• _WHAT YOU HAVE TO DO_:
Retype, exactly and with both ends included, the lines below from the one containing "Where should I" through the end; omit the pictures.

[Dataset items]
• • • • •

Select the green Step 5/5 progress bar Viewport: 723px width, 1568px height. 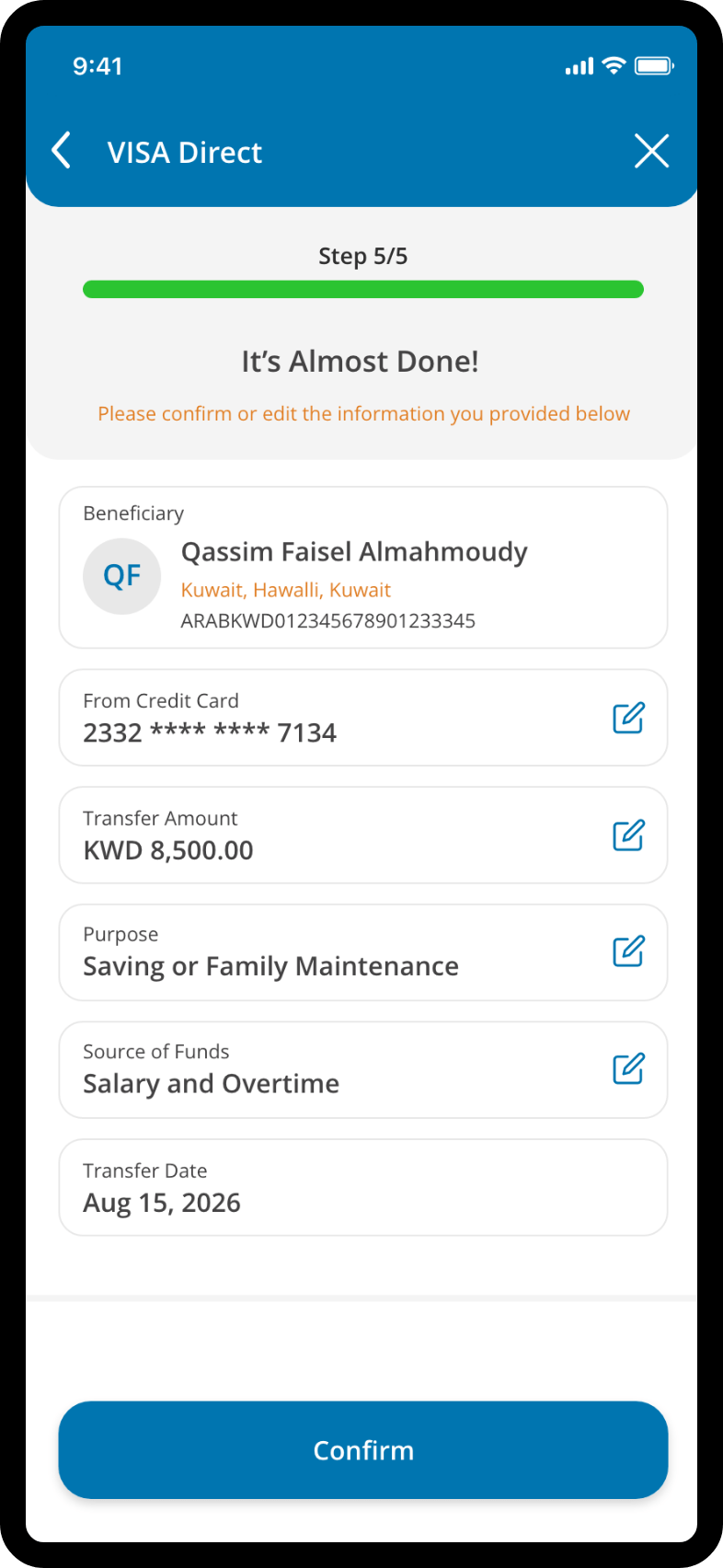click(363, 289)
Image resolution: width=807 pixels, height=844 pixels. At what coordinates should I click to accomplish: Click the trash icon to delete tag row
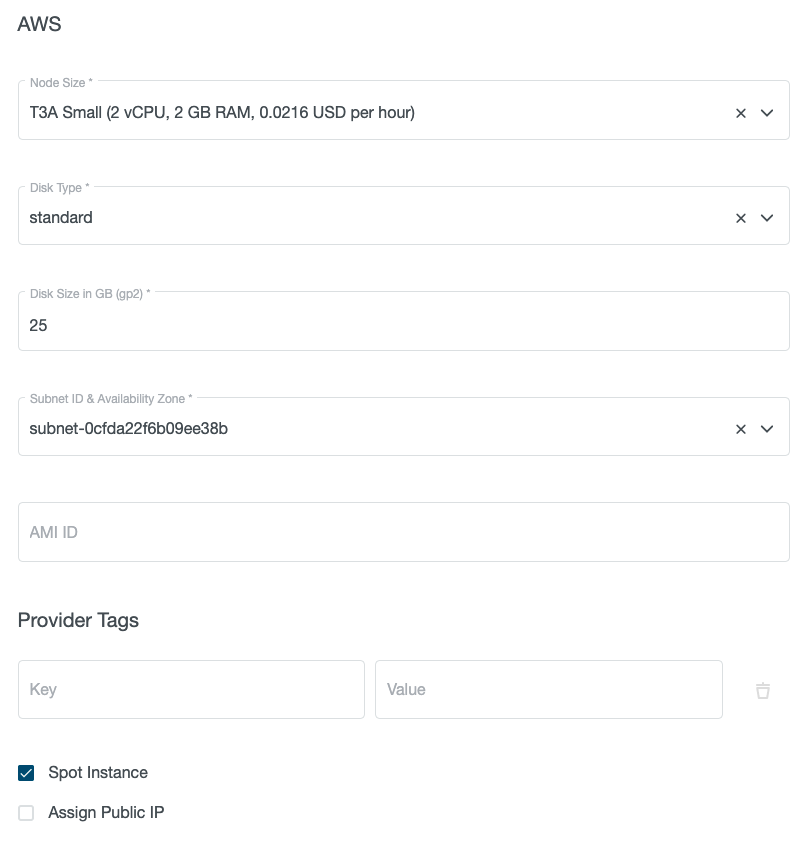click(763, 689)
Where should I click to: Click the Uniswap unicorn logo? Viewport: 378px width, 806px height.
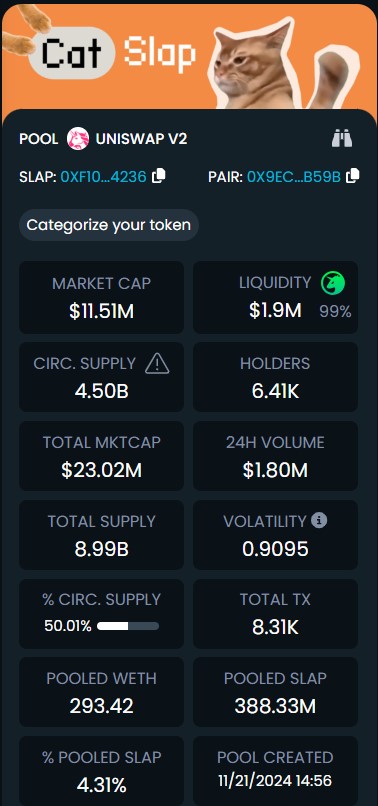[x=78, y=139]

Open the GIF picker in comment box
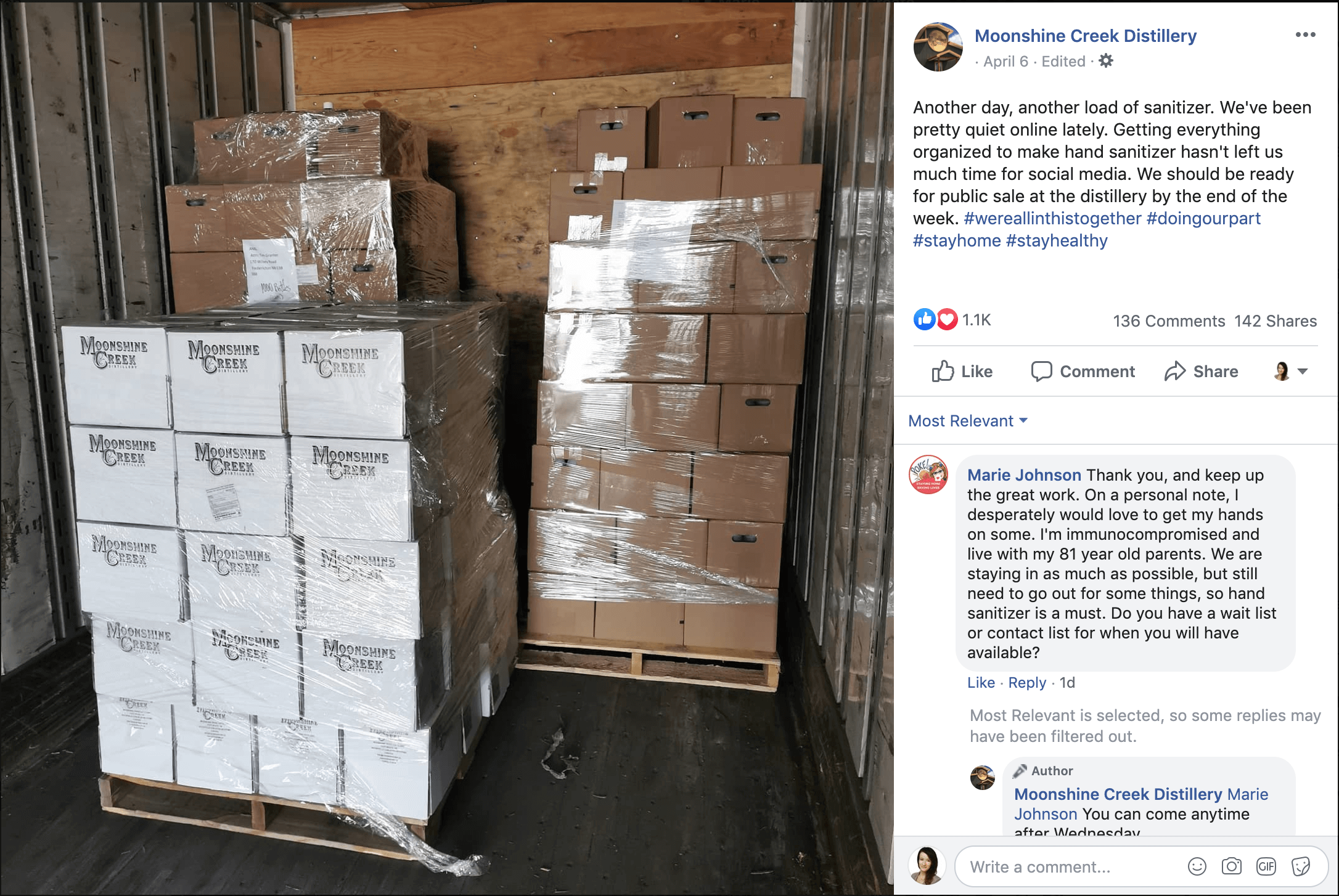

• • • • •

• _ANSWER TO THE EXERCISE_:
Where should I click to: Click the Uniswap unicorn logo? Viewport: 378px width, 806px height.
[x=78, y=139]

Open the GIF picker in comment box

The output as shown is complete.